You won't believe how Netflix describes Stewart Lee's show
• 'Ricky Gervais has got balls the size of watermelons.' Ben Bailey Smith (aka Doc Brown), his co-star in Life On The Road.
• How best to describe Stewart Lee's brand of comedy? Netflix has come up with a peculiar answer. Their blurb for his Comedy Vehicle has summarised the stand-up show as: 'Reports of sharks falling from the skies are on the rise again. And nobody on the Eastern Seaboard is safe.' Sadly the mistake doesn't go both ways and describe Sharknado 3 as intense, intellectually incisive stand-up. Thanks to Brendon Burns for screengrabbing the screw-up.
• Dara O Briain says he hasn't got a favourite machine in the new series of Robot Wars, which he's presenting, because 'you shouldn't get too close to them – that way, when they die it's not as much of an emotional wrench.'
• Boy Meets Girls star Rebecca Root is applying for an Irish passport in the wake of Britain's vote to leave the EU, as her mother is a Dubliner.
• Star Wars legend Mark Hamill is to take the stage of London's Leicester Square Theatre for a comedy show tonight. The actor will be moderating a debate between Donald Trump and Bernie Sanders, as played by US comedians and improvisers Anthony Atamanuik and James Adomian. Hamill, who also has a role in the next series of Greg Davies' comedy Man Down, tweeted: 'LOVE these guys but had NO IDEA when I ordered my seat it was ONSTAGE.'
• Nick Frost's hardcore fans are called The Frostitutes.

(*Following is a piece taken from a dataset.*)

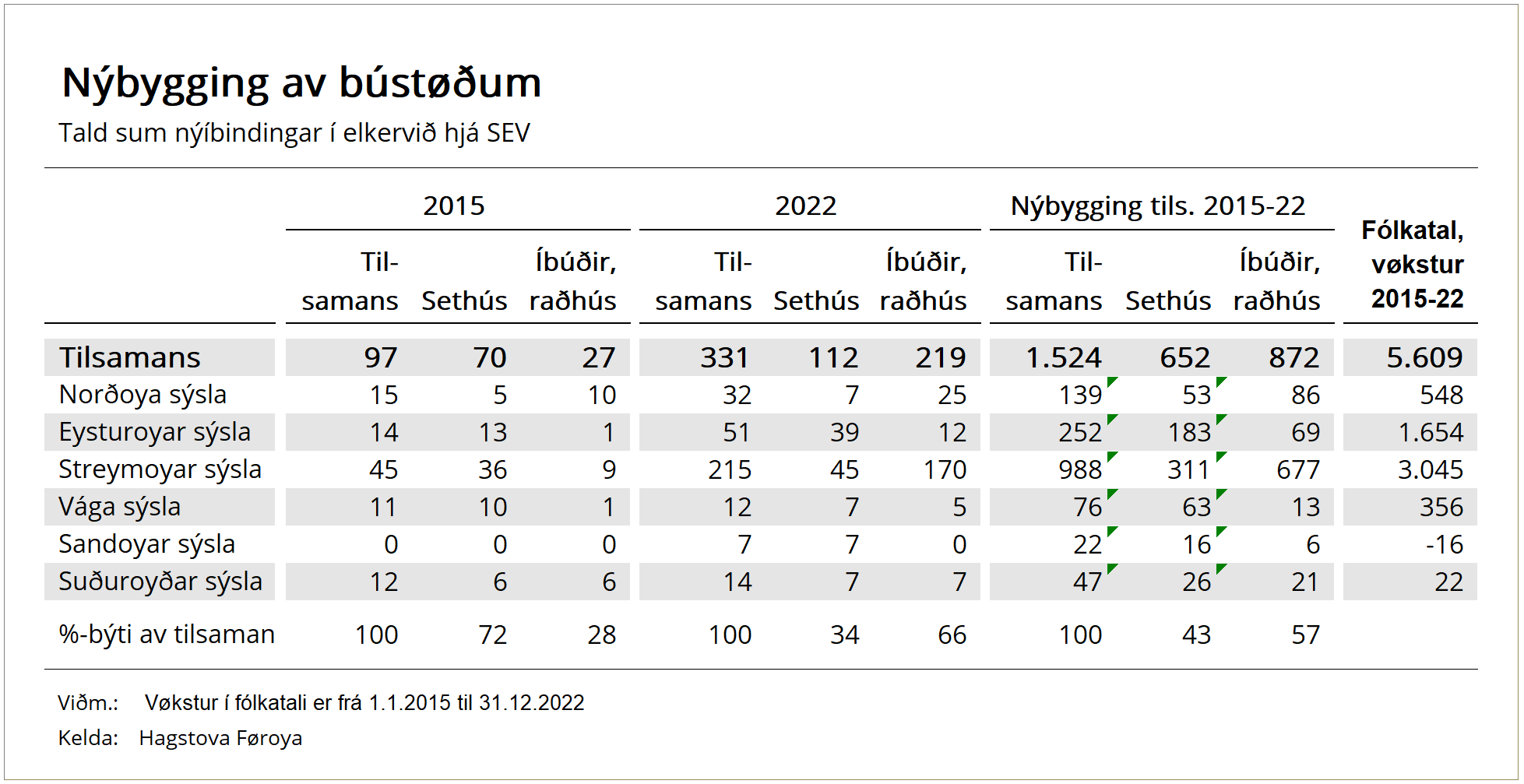Click the Hagstova Føroya source text
Image resolution: width=1524 pixels, height=784 pixels.
point(220,738)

• Californian comedian Jeff Wysaski has been pranking Los Angeles Zoo by placing spoof, but realistic-looking, signs near the animal enclosures, including such information as: 'ANIMAL FACT: Meerkats can control electronics with their minds. If your cell phone rings DO NOT ANSWER IT. It is one of our meerkats asking for you to help it escape and they are VERY PERSUASIVE' or 'ANIMAL FACT: If you give a tiny trombone to 76 ducklings, they will lead the most adorable parade you've ever seen.'
• Let's not say that comic Toby Foster is out-of shape, but last week he pulled a muscle – by laughing. And the injury – on stage at his own Last Laugh Comedy Club in Sheffield City Hall – was so severe that he collapsed and an ambulance needed to be called. However the stand-up, who is also BBC Radio Sheffield presenter, later told the local Star newspaper that he was all right: 'I'm OK,' he said. 'I pulled a stomach muscle while laughing.'
• Miranda Hart has bunions and is using a bizarre toe-stretching device called Yogatoes to ease them,
• 'So much as I hate the cliche, comedy is like a drug in that you are always chasing that initial high, which is never as good. Also like a drug, it will eventually wear you down and ruin you. It will destroy relationships and make you drift away from old friends in favor of new friends who do your comedy drug, still chasing the dragon. After a time, you don't even enjoy the drug anymore but keep doing it out of habit. It's all you know. It's also a gateway drug that, if you stick with long enough, might lead you to harder drugs like television. You can see how deep you've fallen into the abyss. You want to go back to who you were but it's too late. The withdrawal back into a 40 hour work week would be too much to bear. Then you get shunned from circles when you get too sloppy at your drug and they have no more use for you. Open mic Tuesday. Go ahead, sign yourself up.' So writes Doug Stanhope in his new book Digging Up Mother.
• An anonymous fan once sent Greg Davies a stone gorilla. Six months after it arrived the woman who sent it revealed herself at a DVD signing after a stand-up show, asking: 'Do you like your gorilla?' 'I don't know what the significance was,' Davies now confesses.
• Tig Notaro has become a mum. The 45-year-old comic and and her wife, Stephanie Allynne, have welcomed twin boys, Finn and Max 'happy, healthy and really, really cute'. The babies were conceived using Allynne's eggs via a surrogate.
Tweets of the week: Tory 'leadership' special!
On the plus side, Michael Gove can now apply to be the Poetic Justice Secretary.
— Andrew Hunter Murray (@andrewhunterm) July 7, 2016
Andrea Leadsom says criticism of her CV is 'ridiculous', and she didn't have to put up with this nonsense when she was an astronaut.
— HaveIGotNewsForYou (@haveigotnews) July 7, 2016
I think Theresa May should be PM.
— Joe Heenan (@joeheenan) July 8, 2016
Purely because she looks like she would punch a blind orphan with less force than Andrea Leadsom.